Jean-Michel Basquiat wurde am 22. Dezember 1960 in Brooklyn, New York, geboren. Basquiat hatte haitianische Wurzeln und war einer der ersten Künstler mit diesem Hintergrund, der von der amerikanischen Kunstwelt akzeptiert und anerkannt wurde. Er machte vor allem neoexpressionistische und Graffiti-Kunst. Als Teenager floh er aus seinem Elternhaus und lebte in New York auf der Straße. Inspiriert von der afroamerikanischen Kultur lebte er vom Verkauf der von ihm selbst bemalten T-Shirts und Postkarten. Anfang der 80er Jahre begann sich das Verständnis von Kunst zu ändern. Kunst war zuvor ein Mittel für die weiße Oberschicht gewesen, ihren Reichtum zu zeigen. Nun wurde sie zu einem Trend in der breiten Bevölkerung; alle wollten plötzlich zu Ausstellungen gehen, sich ständig über die Kunstwelt auf dem Laufenden halten und natürlich selbst Kunst kaufen.

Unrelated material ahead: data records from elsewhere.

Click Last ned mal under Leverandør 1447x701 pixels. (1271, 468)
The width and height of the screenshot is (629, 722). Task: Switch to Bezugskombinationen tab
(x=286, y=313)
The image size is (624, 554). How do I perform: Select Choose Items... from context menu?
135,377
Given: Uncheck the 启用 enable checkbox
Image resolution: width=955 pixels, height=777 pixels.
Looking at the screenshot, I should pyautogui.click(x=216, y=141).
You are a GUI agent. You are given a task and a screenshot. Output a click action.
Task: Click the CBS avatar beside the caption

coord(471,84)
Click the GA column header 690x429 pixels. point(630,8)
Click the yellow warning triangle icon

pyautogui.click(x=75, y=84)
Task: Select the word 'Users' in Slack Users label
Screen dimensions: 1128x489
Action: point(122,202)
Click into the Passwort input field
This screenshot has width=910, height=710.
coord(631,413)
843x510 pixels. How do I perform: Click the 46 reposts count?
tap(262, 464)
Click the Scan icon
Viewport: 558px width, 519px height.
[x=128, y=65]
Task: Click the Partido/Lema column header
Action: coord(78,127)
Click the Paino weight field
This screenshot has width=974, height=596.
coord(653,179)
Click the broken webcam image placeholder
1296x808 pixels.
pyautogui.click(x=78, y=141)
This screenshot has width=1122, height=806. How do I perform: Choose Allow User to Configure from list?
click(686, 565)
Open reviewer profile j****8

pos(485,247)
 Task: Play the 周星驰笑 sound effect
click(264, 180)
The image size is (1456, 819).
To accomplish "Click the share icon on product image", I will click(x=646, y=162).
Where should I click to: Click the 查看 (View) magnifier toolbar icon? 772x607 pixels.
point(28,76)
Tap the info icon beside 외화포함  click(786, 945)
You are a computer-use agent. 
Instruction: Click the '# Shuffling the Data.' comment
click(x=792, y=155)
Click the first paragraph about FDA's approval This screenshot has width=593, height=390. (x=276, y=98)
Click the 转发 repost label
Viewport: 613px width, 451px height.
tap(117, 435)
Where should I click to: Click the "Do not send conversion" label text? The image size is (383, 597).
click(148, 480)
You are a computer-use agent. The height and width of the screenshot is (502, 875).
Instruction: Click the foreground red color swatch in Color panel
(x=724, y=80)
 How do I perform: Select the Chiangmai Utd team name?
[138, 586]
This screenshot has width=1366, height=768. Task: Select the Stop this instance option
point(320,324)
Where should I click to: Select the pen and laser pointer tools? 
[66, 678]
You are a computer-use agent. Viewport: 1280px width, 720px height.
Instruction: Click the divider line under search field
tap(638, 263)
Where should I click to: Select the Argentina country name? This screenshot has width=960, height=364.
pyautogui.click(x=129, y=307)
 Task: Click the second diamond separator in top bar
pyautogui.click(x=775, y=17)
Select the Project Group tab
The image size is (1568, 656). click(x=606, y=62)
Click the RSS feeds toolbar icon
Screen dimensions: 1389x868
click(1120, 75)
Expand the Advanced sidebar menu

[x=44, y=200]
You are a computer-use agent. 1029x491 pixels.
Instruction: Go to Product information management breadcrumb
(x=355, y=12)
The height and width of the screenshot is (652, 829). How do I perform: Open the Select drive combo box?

Die Menschen standen Schlange, um Werke von Künstlern zu kaufen, was die Künstler wiederum unter Druck setzte, viel Kunst zu produzieren, um die Nachfrage zu bedienen. Basquiat stellte sich gegen diese Entwicklung. Er war der Meinung, dass Kunst nun ein Ansprüche stellender Trend war, und nicht mehr eine Art und Weise für Künstler, sich auszudrücken. Unter dem Pseudonym SAMO begann er gemeinsam mit Al Diaz, Graffitis im Freien zu malen. Nun wurde er als schwarzer Gettokünstler abgestempelt und nie als seinen weißen Kollegen ebenbürtig angesehen. Die Rassendiskriminierung wurde zu einem wiederkehrenden Thema seiner Kunst. Durch Paige Powell, die künstlerische Leiterin der Zeitschrift Interview, kam er mit Andy Warhol in Kontakt. Basquiat und Warhol hatten lange in denselben Kreisen verkehrt aber nie zusammen gearbeitet. Warhol wurde zu einer Vaterfigur für Basquiat, und die beiden fertigten gemeinsam eine Reihe von Gemälden an. Ihre Kunst wurde von den Kritikern jedoch nicht besonders wohlwollend aufgenommen. Man sagte, Basquiat habe sein Gespür verloren und Warhol reite auf Basquiats Erfolgswelle. Diese Kritik führte dazu, dass Basquiat und Warhol getrennte Wege gingen. Kurz darauf verstarb Andy Warhol. Dies traf Basquiat hart, und er versank zunehmend im Drogensumpf. Im darauffolgenden Jahr, 1988, starb Jean-Michel Basquiat an einer Übedosis.